Adjusted Diluted EPS of $0.58 for the Third-Quarter 2007 Represents an Increase of 7% Compared to the Same Period a Year Ago.
New Products Posted Significant Growth in Revenues; Overall Third-Quarter 2007 Revenues were Adversely Impacted by Loss of U.S. Exclusivity for Norvasc and Zoloft.
Worldwide Lipitor Revenues were $3.2 Billion in the Third Quarter of 2007 Compared to $3.3 Billion in the Third Quarter of 2006.
Pfizer Inc. posted third-quarter 2007 revenues of $12.0 billion, a 2% decline from the same period last year. The Company#s reported net income was $761 million in the third quarter of 2007, a decrease of 77% from the same period last year, primarily reflecting pre-tax charges of $2.8 billion related to the decision to exit Exubera, our inhaled insulin product to treat diabetes. Adjusted income for the third quarter of 2007 increased 1% to $4.0 billion compared to the third quarter of 2006.
"We are encouraged by our operating results in the third quarter, and we remain on track to achieve our full-year 2007 revenues and adjusted diluted EPS goals. Meanwhile, we made an important decision regarding Exubera, a product for which we initially had high expectations," said Jeff Kindler, Chairman and Chief Executive Officer. "Despite our best efforts, Exubera has failed to gain the acceptance of patients and physicians. We have therefore concluded that further investment in this product is unwarranted."
"We will work with physicians to transition Exubera patients to other treatment options in the next three months. We remain committed to investing significant resources in the development of new and innovative medicines to manage diabetes, including monitoring inhalation technologies and other innovative delivery systems for insulin and other medicines."
Frank D'Amelio, Chief Financial Officer, added, "The Exubera pre-tax charges of $2.8 billion related primarily to the write-off of assets associated with this product, as well as the accrual of other exit costs. More specifically, these charges are comprised of approximately $1.1 billion of intangible assets, $661 million of inventory, $454 million of fixed assets and $584 million of other exit costs."
Commenting on the financial performance in the just-ended quarter, Mr. Kindler said, "We are achieving our operational goals in the face of major revenue losses due to patent expirations in the U.S. Most of our new products along with the favorable impact of foreign exchange are contributing significantly toward offsetting these losses as evidenced by our year-to-date results."

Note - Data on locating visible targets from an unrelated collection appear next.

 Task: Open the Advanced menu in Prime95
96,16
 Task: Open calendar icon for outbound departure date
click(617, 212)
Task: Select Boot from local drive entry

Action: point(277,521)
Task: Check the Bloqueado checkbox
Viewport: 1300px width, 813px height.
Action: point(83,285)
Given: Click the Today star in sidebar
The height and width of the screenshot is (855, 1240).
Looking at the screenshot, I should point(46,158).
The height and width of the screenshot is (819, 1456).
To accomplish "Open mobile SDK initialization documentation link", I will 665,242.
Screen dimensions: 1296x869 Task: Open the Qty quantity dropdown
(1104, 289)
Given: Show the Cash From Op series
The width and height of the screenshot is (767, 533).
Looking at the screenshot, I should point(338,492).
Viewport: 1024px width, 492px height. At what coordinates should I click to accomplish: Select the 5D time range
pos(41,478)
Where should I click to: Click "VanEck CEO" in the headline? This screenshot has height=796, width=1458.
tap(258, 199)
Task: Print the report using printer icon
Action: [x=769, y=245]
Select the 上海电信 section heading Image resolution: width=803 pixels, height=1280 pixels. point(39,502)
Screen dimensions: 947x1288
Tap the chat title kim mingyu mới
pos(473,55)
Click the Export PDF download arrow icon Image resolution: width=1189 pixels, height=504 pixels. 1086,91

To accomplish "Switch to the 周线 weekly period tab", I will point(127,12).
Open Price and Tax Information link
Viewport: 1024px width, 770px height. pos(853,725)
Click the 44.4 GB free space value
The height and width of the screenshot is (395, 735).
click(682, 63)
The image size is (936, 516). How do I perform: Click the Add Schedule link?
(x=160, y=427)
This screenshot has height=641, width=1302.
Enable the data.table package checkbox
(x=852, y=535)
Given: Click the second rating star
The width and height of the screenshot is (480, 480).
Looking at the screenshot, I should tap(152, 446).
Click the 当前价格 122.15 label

Mr. Kindler continued, "While optimizing revenues from our in-line products and generating strong growth from our new products, we remain focused on driving a series of fundamental changes in the Company to improve our performance and achieve a lower, more flexible cost base. We are making substantial progress on these priorities. For example, our reduction in adjusted selling, informational and administrative expenses this year is expected to exceed our previous forecast on a constant currency basis."
"However, we need to deliver better results, continue to make tough decisions about allocating our capital wisely, and bring more new products to the market as quickly as possible. Doing all of this will put Pfizer on the right course and build value for our shareholders."